/---

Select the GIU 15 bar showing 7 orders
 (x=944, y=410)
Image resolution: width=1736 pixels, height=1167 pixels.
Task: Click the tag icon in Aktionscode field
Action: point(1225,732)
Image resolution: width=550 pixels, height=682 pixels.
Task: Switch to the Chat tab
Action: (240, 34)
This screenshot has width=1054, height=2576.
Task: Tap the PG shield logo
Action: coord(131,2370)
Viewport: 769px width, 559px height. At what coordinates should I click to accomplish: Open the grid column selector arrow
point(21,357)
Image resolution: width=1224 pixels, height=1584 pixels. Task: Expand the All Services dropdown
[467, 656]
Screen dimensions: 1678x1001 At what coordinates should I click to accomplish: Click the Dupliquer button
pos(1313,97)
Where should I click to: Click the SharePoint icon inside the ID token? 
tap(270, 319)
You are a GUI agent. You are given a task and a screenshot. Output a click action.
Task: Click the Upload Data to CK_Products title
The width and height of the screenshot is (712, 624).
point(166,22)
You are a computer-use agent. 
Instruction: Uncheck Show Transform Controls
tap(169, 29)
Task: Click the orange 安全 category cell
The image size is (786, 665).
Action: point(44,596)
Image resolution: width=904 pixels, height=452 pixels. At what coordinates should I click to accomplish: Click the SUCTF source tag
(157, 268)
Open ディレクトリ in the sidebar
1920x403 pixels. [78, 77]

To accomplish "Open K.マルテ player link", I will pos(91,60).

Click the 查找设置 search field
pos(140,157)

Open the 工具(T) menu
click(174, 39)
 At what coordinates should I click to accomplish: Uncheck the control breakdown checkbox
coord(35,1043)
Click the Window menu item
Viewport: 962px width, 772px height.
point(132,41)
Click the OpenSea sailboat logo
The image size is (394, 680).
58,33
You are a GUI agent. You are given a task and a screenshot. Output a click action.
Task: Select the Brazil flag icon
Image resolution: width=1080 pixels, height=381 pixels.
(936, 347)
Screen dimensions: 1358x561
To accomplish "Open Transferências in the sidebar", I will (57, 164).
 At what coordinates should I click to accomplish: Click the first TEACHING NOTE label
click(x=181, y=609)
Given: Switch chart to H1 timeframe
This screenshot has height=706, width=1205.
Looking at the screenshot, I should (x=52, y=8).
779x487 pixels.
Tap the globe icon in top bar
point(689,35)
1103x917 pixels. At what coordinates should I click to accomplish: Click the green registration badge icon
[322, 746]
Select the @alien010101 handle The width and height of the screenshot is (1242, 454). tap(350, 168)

\---

* What to produce:
If a line of the records above contains the word "will", count it; give only the total.

* Finished task:
2